- Directed by: Caroline Huppert
- Written by: Alfred de Musset
- Produced by: Jean-Serge Breton
- Starring: Isabelle Huppert
- Release date: 1 December 1977;
- Country: France
- Language: French

= No Trifling with Love =

1977 film

No Trifling with Love (On ne badine pas avec l'amour) is a 1977 French drama film directed by Caroline Huppert. It is based on the theatrical work of Alfred de Musset of the same name.

==Plot==
The play is set in the castle of the Baron. His 21-year-old son, Perdican, has recently finished his University education and returned to the castle, just as his cousin Camille, a beautiful 18-year-old girl, cousin and dear childhood friend, returns from the convent. The two meet after a ten-year separation in this castle so dear to their hearts, where they grew up, played, and have been loved. The Baron announces his plan to marry the two cousins.

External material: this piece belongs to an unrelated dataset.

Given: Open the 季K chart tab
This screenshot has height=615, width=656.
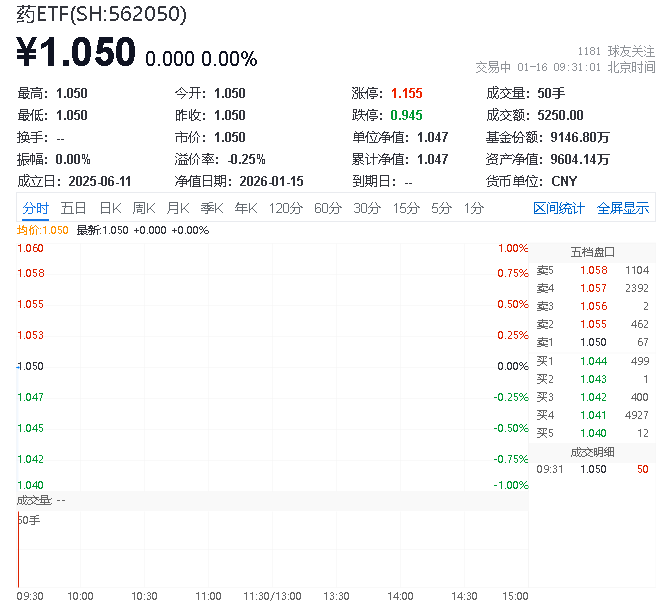Looking at the screenshot, I should [x=211, y=208].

Perdican and Camille have always loved each other, but Camille has been indoctrinated by the nuns, most of whom entered the convent because they had either lost their men to death or had been victims of unhappy love affairs. They have taught Camille never to trust men but to trust only God. Because of this Camille decides to leave Perdican and return to the convent.

Suppressing her feelings for Perdican, Camille writes a letter to one of the nuns, Louise, whose own misfortunes had prompted her to try to dissuade Camille from leaving the "safety" of the convent." Camille confides that she has done everything to make Perdican hate her, and that he is now in despair because of her marriage refusal.

During a quarrel between Dame Pluche and Blazius, Perdican accidentally finds Camille's letter. His vanity aroused, he gives in to wounded pride and decides to make Camille jealous by making advances to Camille's attractive foster sister Rosetta, an innocent peasant girl.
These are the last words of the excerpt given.